Marijuana possession should be a citation, not a crime | Letters | March 12

After reading an article about Bainbridge Island’s lack of a statute for possession of small amounts of marijuana, I was again disgusted at the ignorance and lack of foresight and justice after I read on to find what the alternative is for the system.

The fact that if you are arrested or pulled over and marijuana is found, the police will book you then for having drug paraphernalia because of the lack of a possession statute.

The problem with this is drug paraphernalia could mean anything when law enforcement is reading your criminal history and be misconstrued as dabbling in narcotic, which is not representative of the law that you broke.

The time has come for our government to see clearly that marijuana is in no way as dangerous to society as alcohol is and has been for hundreds of years, and that alcohol is so easy and legal to obtain and abuse. Where is the intelligence behind this thinking?

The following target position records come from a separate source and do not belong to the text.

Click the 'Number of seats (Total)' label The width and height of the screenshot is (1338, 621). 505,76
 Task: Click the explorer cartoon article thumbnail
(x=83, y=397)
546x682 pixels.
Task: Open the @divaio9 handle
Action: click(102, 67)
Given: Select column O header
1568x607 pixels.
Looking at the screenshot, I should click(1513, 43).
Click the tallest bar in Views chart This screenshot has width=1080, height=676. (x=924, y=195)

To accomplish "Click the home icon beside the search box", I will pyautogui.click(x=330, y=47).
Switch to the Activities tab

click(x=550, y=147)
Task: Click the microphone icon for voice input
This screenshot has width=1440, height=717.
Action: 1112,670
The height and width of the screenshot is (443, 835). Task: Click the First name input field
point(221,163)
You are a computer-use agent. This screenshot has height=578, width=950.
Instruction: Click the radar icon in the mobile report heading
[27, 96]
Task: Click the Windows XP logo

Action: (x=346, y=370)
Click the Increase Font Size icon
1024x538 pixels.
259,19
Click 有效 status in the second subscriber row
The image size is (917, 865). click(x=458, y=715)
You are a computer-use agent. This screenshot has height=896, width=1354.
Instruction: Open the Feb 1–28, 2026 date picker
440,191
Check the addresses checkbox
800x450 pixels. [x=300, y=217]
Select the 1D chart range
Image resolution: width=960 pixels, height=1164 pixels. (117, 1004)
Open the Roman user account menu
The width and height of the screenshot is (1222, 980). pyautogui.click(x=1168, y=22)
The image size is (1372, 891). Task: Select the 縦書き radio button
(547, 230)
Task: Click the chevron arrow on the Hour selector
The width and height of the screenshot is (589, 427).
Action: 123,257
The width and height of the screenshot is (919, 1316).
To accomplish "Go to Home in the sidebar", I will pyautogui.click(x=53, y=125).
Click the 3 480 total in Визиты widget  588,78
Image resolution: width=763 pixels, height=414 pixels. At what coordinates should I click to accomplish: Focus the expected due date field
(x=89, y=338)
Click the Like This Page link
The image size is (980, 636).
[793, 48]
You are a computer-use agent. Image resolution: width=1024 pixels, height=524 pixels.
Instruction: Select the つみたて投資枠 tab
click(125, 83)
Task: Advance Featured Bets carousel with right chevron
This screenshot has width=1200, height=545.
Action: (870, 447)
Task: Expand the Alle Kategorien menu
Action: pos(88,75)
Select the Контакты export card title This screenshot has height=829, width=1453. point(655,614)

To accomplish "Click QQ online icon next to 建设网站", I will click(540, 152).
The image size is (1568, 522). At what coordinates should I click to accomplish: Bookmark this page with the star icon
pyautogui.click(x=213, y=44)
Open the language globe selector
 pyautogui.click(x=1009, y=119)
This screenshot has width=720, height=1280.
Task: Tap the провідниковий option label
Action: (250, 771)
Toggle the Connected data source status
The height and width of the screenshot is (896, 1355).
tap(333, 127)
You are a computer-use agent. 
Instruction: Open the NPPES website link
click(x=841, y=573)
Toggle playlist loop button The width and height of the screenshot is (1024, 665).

I no longer smoke marijuana, but if my son, who is a sophomore in college, came home to tell me about a big party he was planning to go to where there would be no alcohol but an abundance of marijuana, I would not only be relieved knowing that many of my fears would be eliminated concerning drinking and driving, I would be happy no know that no one would be harmed from the aftereffects of alcohol poisoning, liver disease, death and so on.

The misconception that marijuana is a stepping stone to harder drugs is minor when compared to the same statement with alcohol.

I firmly believe that Bainbridge should be pioneering in its enactment of legislation making possession of marijuana “by an adult” nothing more than a traffic citation. In that case it would be punishable by no more than a fine, rather than the jail-clogging current 90 days in jail.